How We Score MCP Servers: A Deep Dive into the SpiderScore Model
The 3-layer SpiderScore model
SpiderRating evaluates MCP servers through three independent lenses, each capturing a different dimension of quality and trustworthiness.
Layer 1: Description Quality (35%)
Tool descriptions are the interface between an MCP server and the AI agent using it. A vague or misleading description can cause an agent to misuse a tool — or worse, skip a safer alternative in favor of a dangerous one.
We evaluate descriptions across 5 criteria:
- Intent clarity — Does the description clearly state what the tool does?
- Permission scope — Does it disclose what resources the tool accesses?
- Side effects — Does it mention modifications, deletions, or external calls?
- Capability disclosure — Does it explain the full range of the tool's capabilities?
- Operational boundaries — Does it define when NOT to use the tool?
A server with no quality signals in descriptions scores 0-2/10. A server with all quality signals scores 8-10/10. This calibration ensures the score is meaningful.
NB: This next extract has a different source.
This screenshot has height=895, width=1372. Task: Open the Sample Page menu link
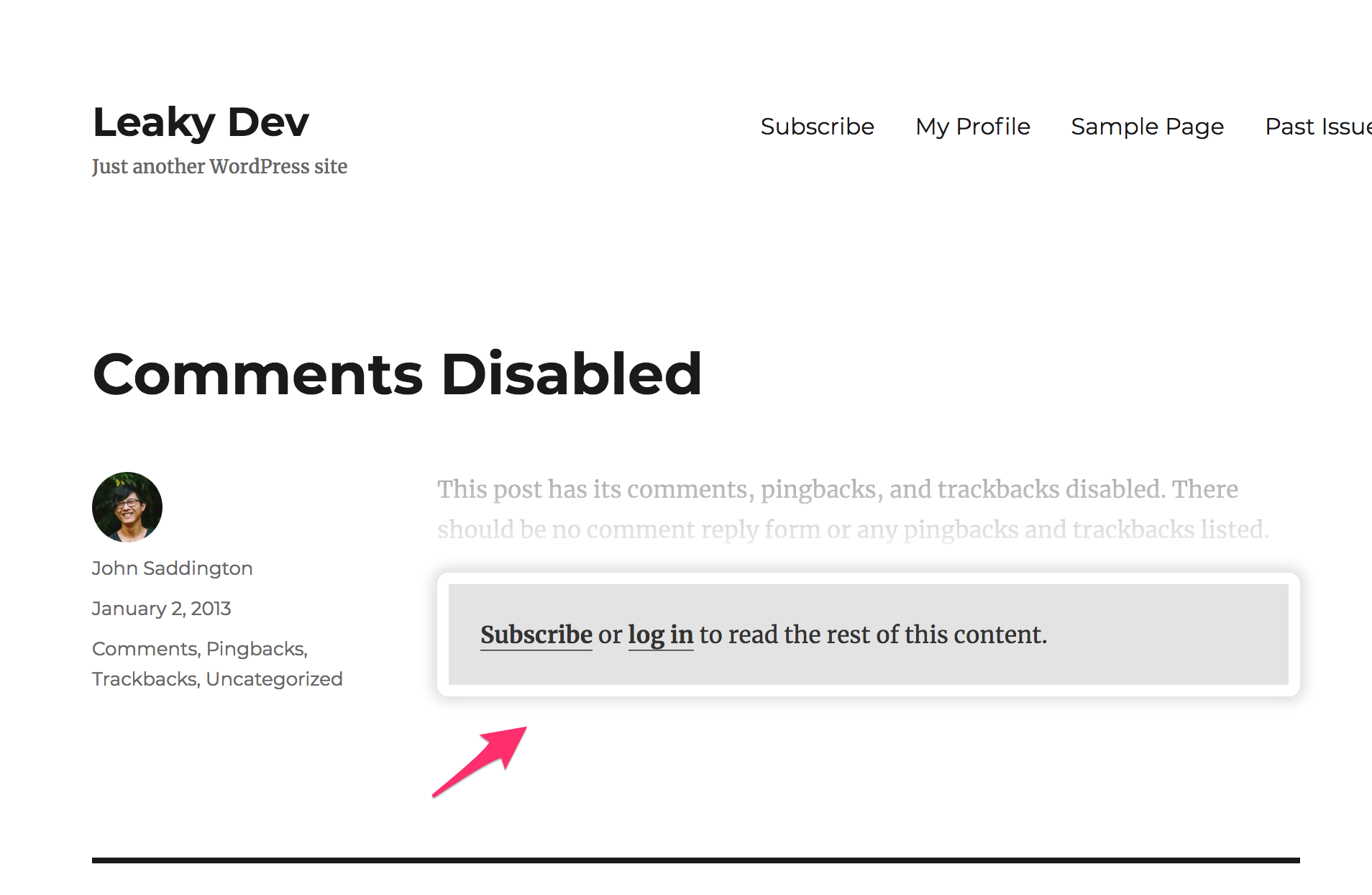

Layer 2: Security Analysis (35%)
Our static analyzer checks against 46 standardized rules (TS-E001 through TS-P002):
- 15 error codes (TS-E) — Malicious patterns: reverse shells, C2 beacons, credential theft, prompt injection, code execution, data exfiltration
- 11 warning codes (TS-W) — Suspicious patterns: typosquatting, toxic data flows, excessive permissions
- 18 config codes (TS-C) — Agent configuration: missing auth, weak sandboxing, SSRF risks
- 2 pin codes (TS-P) — Rug pull detection via SHA-256 content hashing
The security score starts at 10.0 and decreases with each finding. Critical issues also trigger hard constraints that cap the maximum grade.
Layer 3: Metadata Health (30%)
Metadata signals help assess the trustworthiness of the project itself:
- Provenance — Is the source code available? Is the license OSI-approved?
- Maintenance — When was the last commit? Are issues being addressed?
- Popularity — Stars, forks, and download counts as social proof
Calibration philosophy
We follow two principles:
- Conservative scoring — When uncertain, we score lower. A false sense of security is worse than an unnecessarily harsh rating.
- Minimize false positives — Every security finding should be actionable. A false positive erodes trust in the entire system.
The overall formula: security × 0.4 + descriptions × 0.35 + metadata × 0.25
Hard constraints
Some findings are so severe that they override the normal scoring:
| Constraint | Max Grade |
|---|---|
| Critical security issue | F |
| No source repository | D |
| Reverse shell detected | F |
| Credential exfiltration | F |
These constraints exist because no amount of good descriptions can compensate for a backdoor in the code.